In secondo luogo, anche per l’omessa sottoposizione a cure dalle quali il paziente avrebbe tratto vantaggio valgono i criteri di riparto dell’onere della prova. Perciò, il paziente che lamenti una lesione della salute con aggravamento della situazione patologica o insorgenza di una nuova malattia, non può limitarsi ad allegare l’inadempimento dei soggetti tenuti a curarlo, ma deve provare il nesso di causalità materiale tra condotta attiva od omissiva ed evento dannoso. D’altra parte, la struttura dovrà dimostrare l'impossibilità della prestazione derivante da causa non imputabile, imprevedibile e inevitabile con l'ordinaria diligenza.

La decisione

Sulla base dei principi appena annoverati, il Tribunale di Caltagirone ha riconosciuto – ovviamente, dopo l’analisi peritale del CTU (consulente tecnico d’ufficio) - il nesso causale tra l’interruzione del trattamento di fisiochinesiterapia e i danni lamentati da parte attrice.

Ne ha dedotto, così, che tale interruzione - pur non avendo spiegato alcuna incidenza sull’ipotrofia muscolare (diretta conseguenza della lesione nervosa cagionata dall’incidente) - ha incrementato la complessiva situazione di invalidità della paziente, accentuando la rigidità del ginocchio, con ripercussioni negative sull’atteggiamento dell’arto in posizione seduta.

A tal proposito, inoltre, è stato sottolineato che in un altro caso si sia ritenuto che l’omessa prescrizione di fisioterapia post-operatoria avesse comportato postumi di entità maggiore rispetto a quelli normalmente conseguenti alla patologia adeguatamente trattata.

Il meccanismo in questione, come è stato puntualizzato dalla Cassazione, trova applicazione anche nelle controversie relative ad illeciti commessi e a danni prodotti anteriormente all’entrata in vigore del D.L. 13 settembre 2012, n. 158, nonché ai giudizi pendenti a tale data.

Tra l’altro, urge premettere che mentre il criterio del “più probabile che non” costituisce il modello di ricostruzione del nesso di causalità, con riferimento a ogni altra indagine sulla valutazione dell'idoneità rappresentativa di un determinato compendio probatorio, deve ritenersi legittimamente utilizzabile la più elastica categoria dell’attendibilità, basandosi sul principio enunciato in tema di responsabilità medica dalla Cass. civ., sez.
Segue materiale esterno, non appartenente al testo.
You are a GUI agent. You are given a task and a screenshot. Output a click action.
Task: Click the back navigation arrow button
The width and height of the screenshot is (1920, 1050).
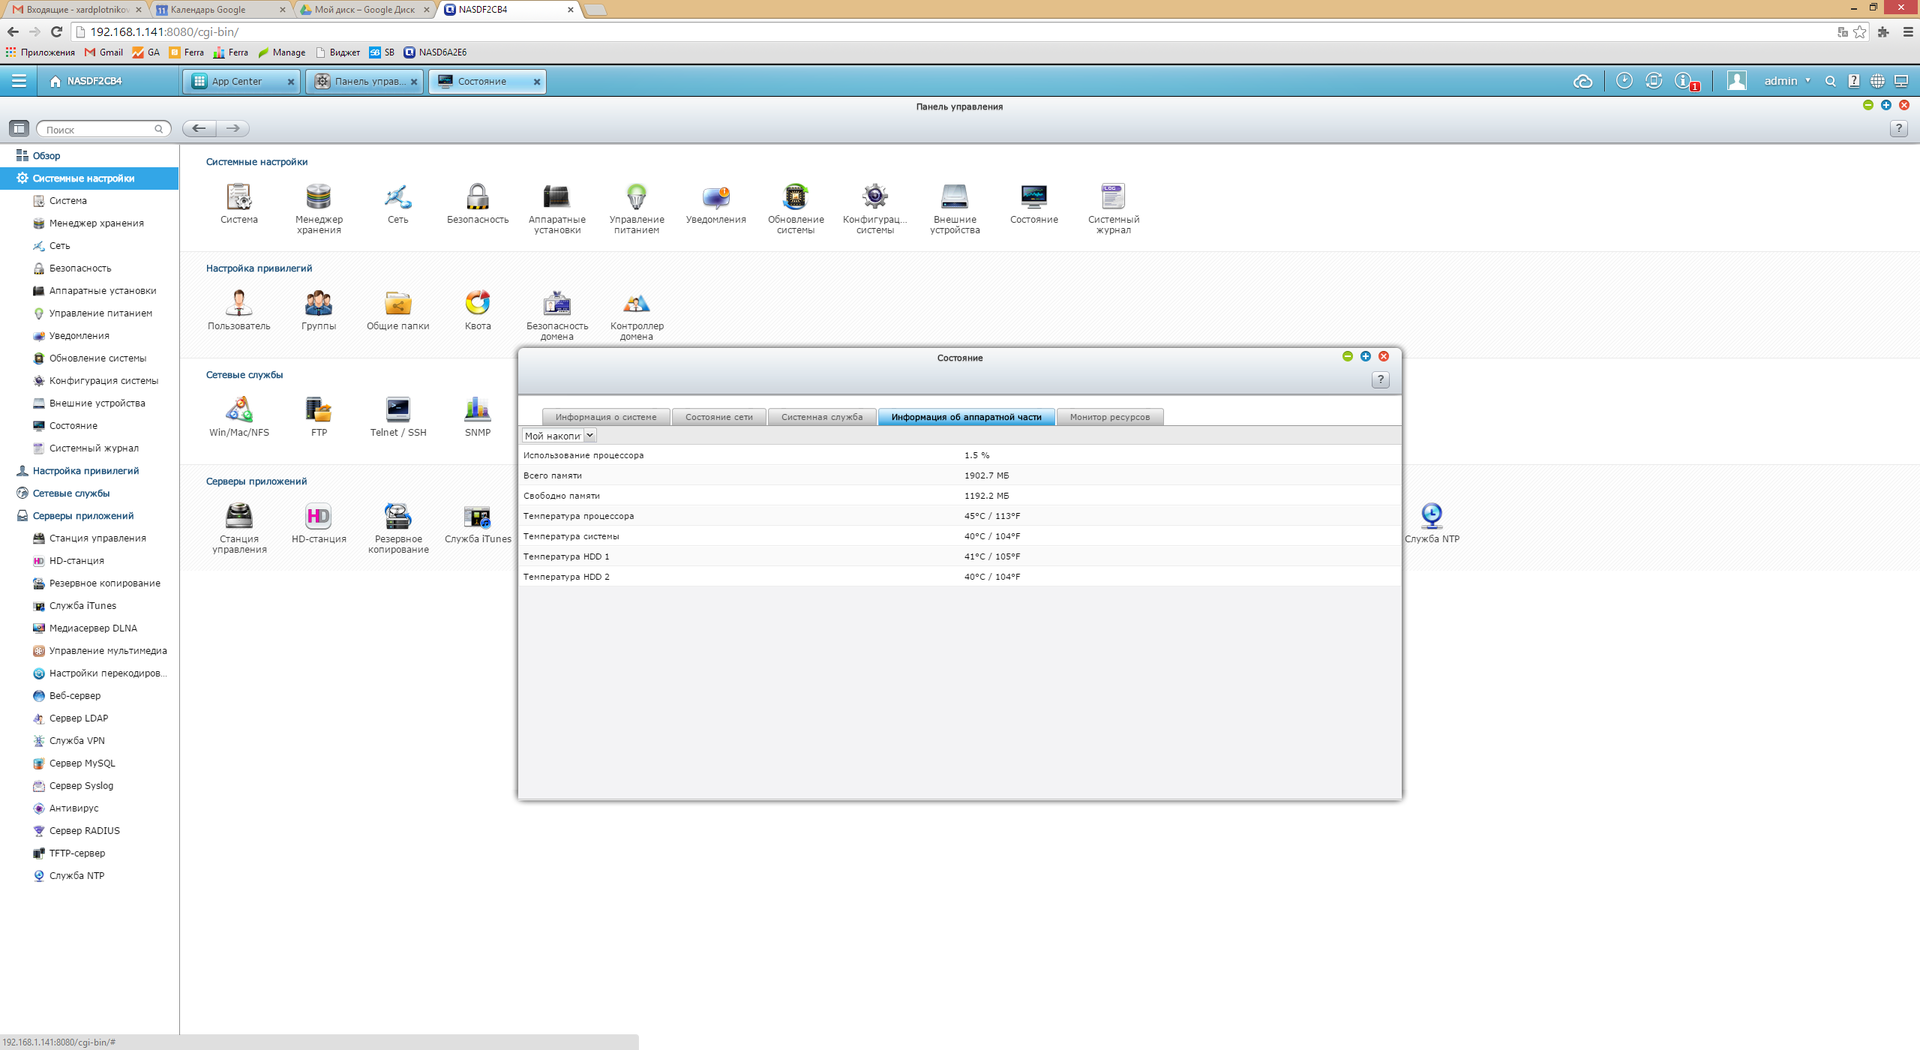point(199,129)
III, 29 settembre 2021, n. 26304.

Bisogna poi sapere che riguardo al caso di specie analizzato, nient’altro è stato liquidato a causa delle riscontrate carenze di allegazione, né a titolo di danno morale aggiuntivo rispetto all’ammontare ricavato dall’applicazione del predetto meccanismo, né a titolo di personalizzazione (per eventuali – in tal caso insussistenti - circostanze straordinarie che rendano il danno più grave rispetto alle conseguenze ordinariamente derivanti da pregiudizi identici (Cass. civ., sez. III, 18 maggio 2022, n. 15924).